The foresight activities we conduct will also help inform agile approaches to regulation that support innovation and safety. Stakeholder forums and scientific advisory committees help strengthen our evidence-based policy development and decision making, and help maintain our strong commitment to transparency.

To learn more about our future regulatory initiatives, go to Health Canada's Forward Regulatory Plan for 2021-23.

Etienne Ouimette, Director General
Etienne Ouimette
Director General,
Resource Management and Operations

Focus on…
Ensuring a properly funded and transparent regulatory system

Following extensive consultation with stakeholders, Health Canada successfully implemented our new cost recovery regime on April 1, 2020 using the new authorities we received in 2017.

The new regime allowed us to better align with the fees charged by other regulators such as the European Medicines Agency and the United States Food and Drug Administration for the delivery of similar regulatory services, for activities like the scientific review of new drugs and medical devices. The new regime also introduced a small business strategy to reduce barriers to innovation by providing fee relief to qualifying businesses, and waiving fees for publically-funded health care institutions.

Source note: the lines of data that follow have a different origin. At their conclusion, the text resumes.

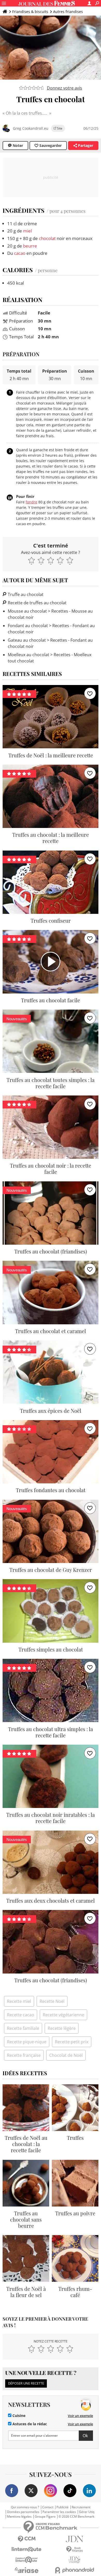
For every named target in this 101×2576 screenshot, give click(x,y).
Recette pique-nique (26, 2042)
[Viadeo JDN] (74, 2560)
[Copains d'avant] (27, 2560)
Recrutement (81, 2507)
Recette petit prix (71, 2042)
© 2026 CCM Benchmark (76, 2516)
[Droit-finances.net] (74, 2549)
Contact (47, 2507)
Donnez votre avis (64, 88)
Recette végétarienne (63, 2015)
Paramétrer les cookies (59, 2512)
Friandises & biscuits (30, 11)
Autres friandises (68, 11)
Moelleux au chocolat (28, 654)
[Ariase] (27, 2570)
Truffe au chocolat (25, 594)
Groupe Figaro (45, 2516)
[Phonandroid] (74, 2570)
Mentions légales (19, 2516)
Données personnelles (23, 2512)
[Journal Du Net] (74, 2539)
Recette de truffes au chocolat (37, 603)
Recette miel (19, 2001)
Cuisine (18, 2415)
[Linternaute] (27, 2549)
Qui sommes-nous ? (25, 2507)
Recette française (24, 2055)
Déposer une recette (26, 2383)
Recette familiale (23, 2028)
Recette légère (62, 2028)
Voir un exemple (80, 2415)
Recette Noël (52, 2001)
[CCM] (27, 2539)
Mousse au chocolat (27, 611)
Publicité (62, 2507)
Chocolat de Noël (66, 2055)
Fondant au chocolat (28, 625)
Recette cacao (20, 2015)
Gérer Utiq (86, 2512)
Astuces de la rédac (29, 2424)
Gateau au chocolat (27, 640)
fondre (31, 501)
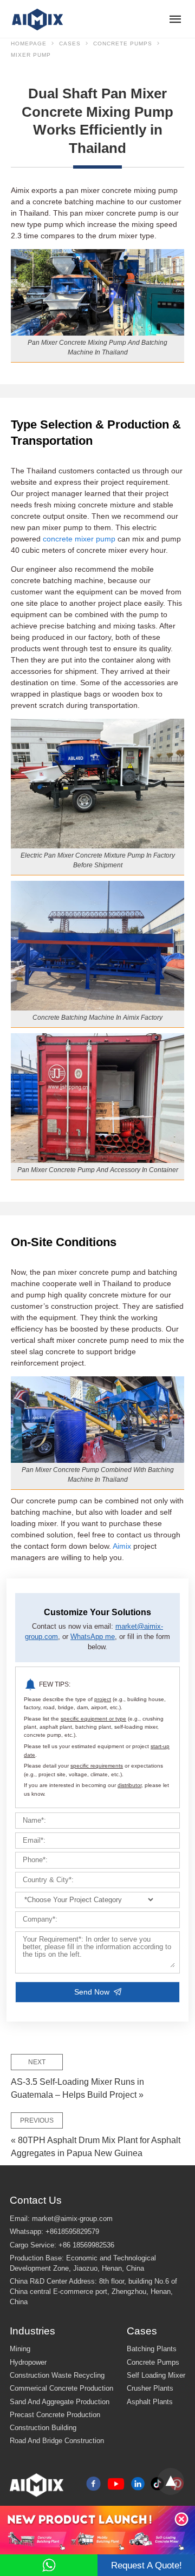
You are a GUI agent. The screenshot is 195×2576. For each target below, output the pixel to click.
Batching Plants (152, 2349)
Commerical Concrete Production (61, 2388)
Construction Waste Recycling (57, 2375)
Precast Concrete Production (55, 2415)
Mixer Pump (31, 55)
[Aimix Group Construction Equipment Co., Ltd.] (38, 19)
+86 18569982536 (86, 2245)
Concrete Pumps (122, 43)
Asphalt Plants (150, 2402)
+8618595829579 (72, 2232)
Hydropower (28, 2362)
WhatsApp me (92, 1637)
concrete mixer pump (79, 538)
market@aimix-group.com (72, 2219)
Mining (20, 2349)
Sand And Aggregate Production (59, 2402)
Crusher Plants (150, 2388)
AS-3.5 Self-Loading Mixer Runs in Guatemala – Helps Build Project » (77, 2078)
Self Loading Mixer (156, 2375)
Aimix (122, 1546)
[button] (181, 2519)
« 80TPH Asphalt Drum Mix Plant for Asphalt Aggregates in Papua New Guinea (95, 2137)
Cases (70, 43)
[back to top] (170, 2481)
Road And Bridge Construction (57, 2441)
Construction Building (43, 2428)
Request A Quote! (146, 2565)
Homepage (29, 43)
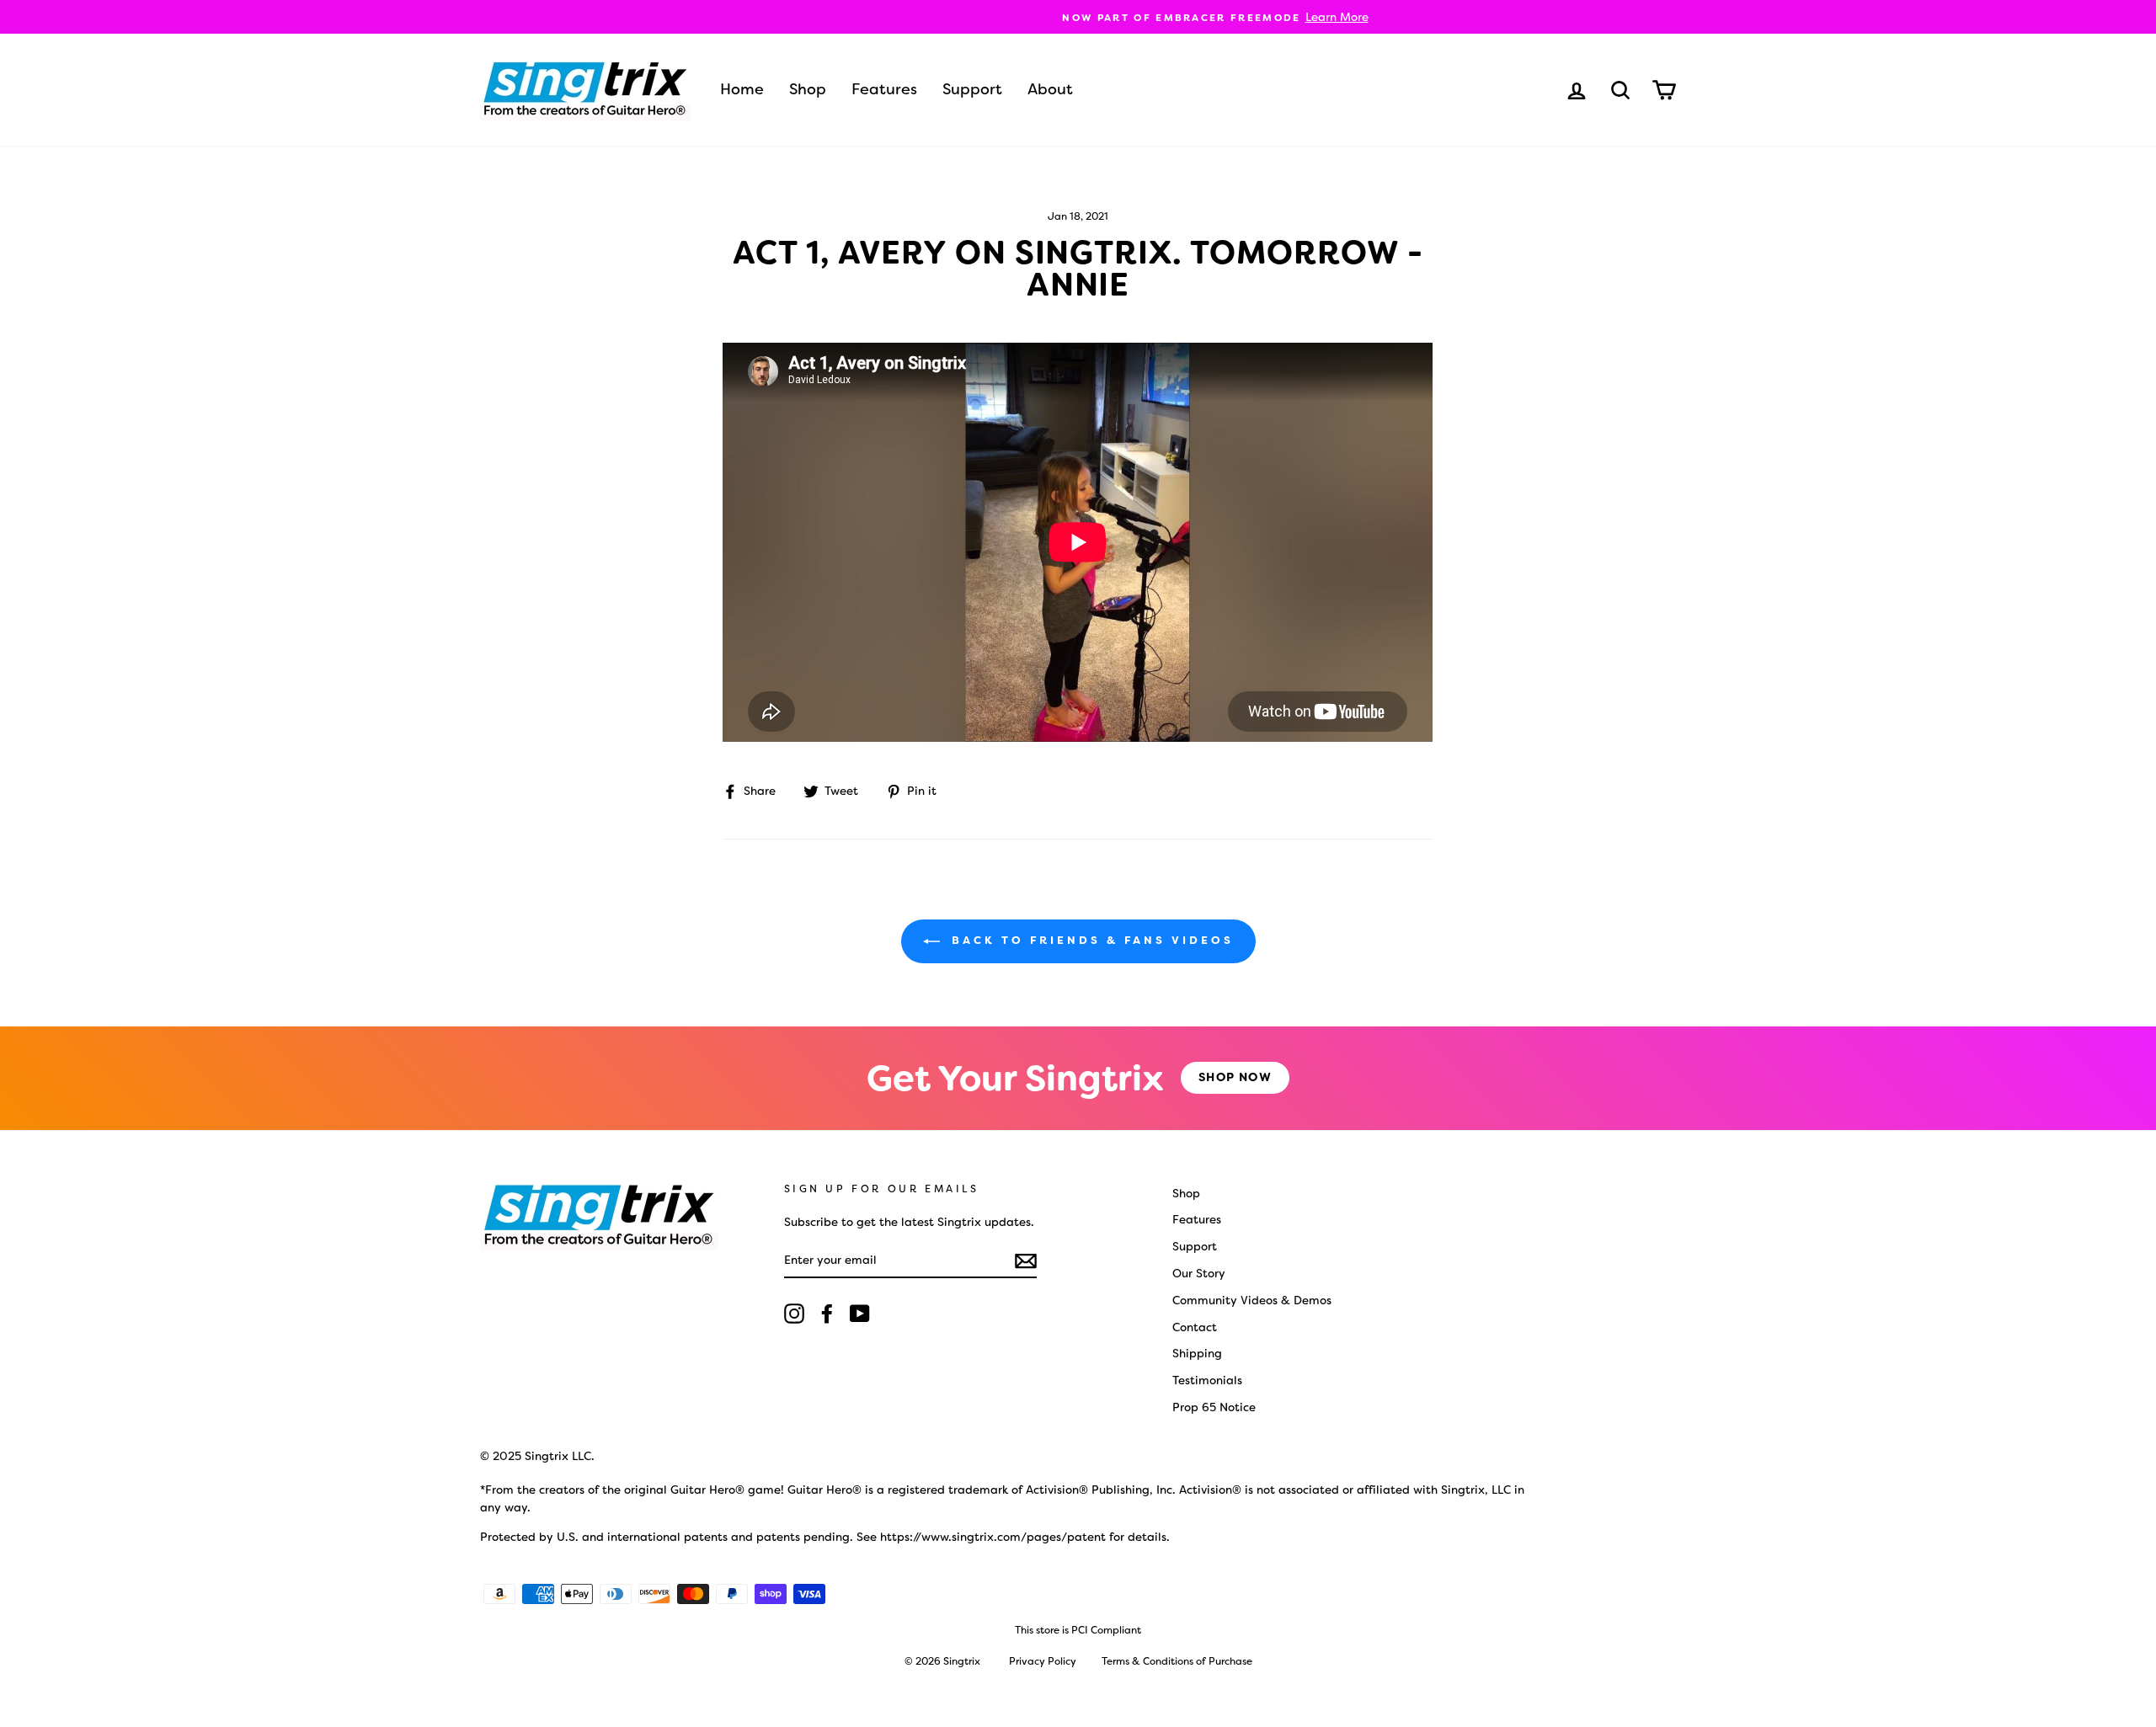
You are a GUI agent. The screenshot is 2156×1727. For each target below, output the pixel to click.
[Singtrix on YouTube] (860, 1313)
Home (742, 89)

The new authorities used to implement the new regime allow us to set and adjust fees in a timely and flexible manner, to respond to regulatory challenges. For example, we were able to swiftly waive fees for the scientific review of COVID-19 drugs and medical devices filed under the interim orders, to better respond to the public health emergency.

In 2020, we also continued to make great strides in openness and transparency. Although we just began to publish clinical information about safety and efficacy of drugs and medical devices in 2019, we published over 124 packages in just two years of operation, containing over 2.5 million pages of clinical information. The value of this initiative was also demonstrated in the context of the pandemic, when we published clinical data for nine COVID-related drugs and medical devices. Three of these were published as a result of a close working relationship with the European Medicines Agency.